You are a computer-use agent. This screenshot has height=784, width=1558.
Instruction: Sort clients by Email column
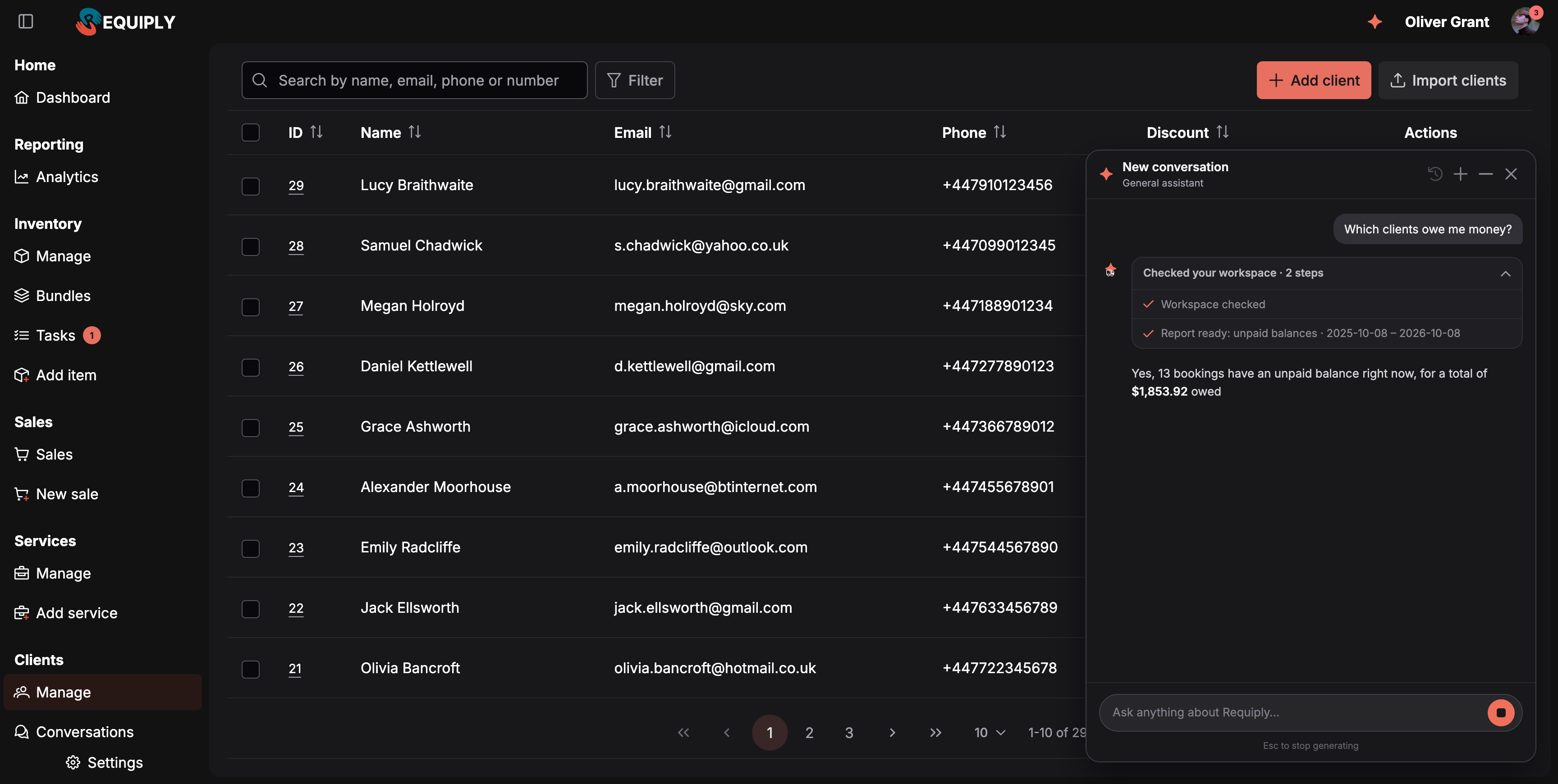click(665, 132)
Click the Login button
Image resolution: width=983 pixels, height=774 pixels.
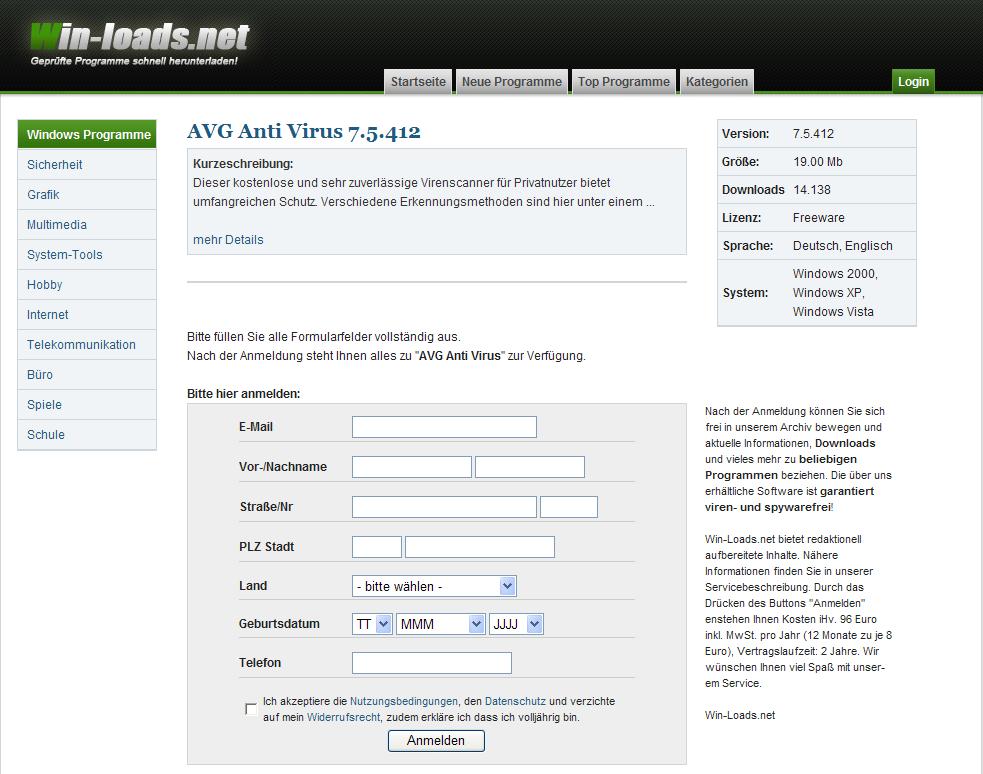[912, 81]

--------

- What you will do -
Please restate each entry exactly, but drop any picture it holds.

- Exercise output -
You are a computer-use agent. This screenshot has height=784, width=1558.
Instruction: Sort clients by Email column
click(665, 132)
Click the Login button
Image resolution: width=983 pixels, height=774 pixels.
[912, 81]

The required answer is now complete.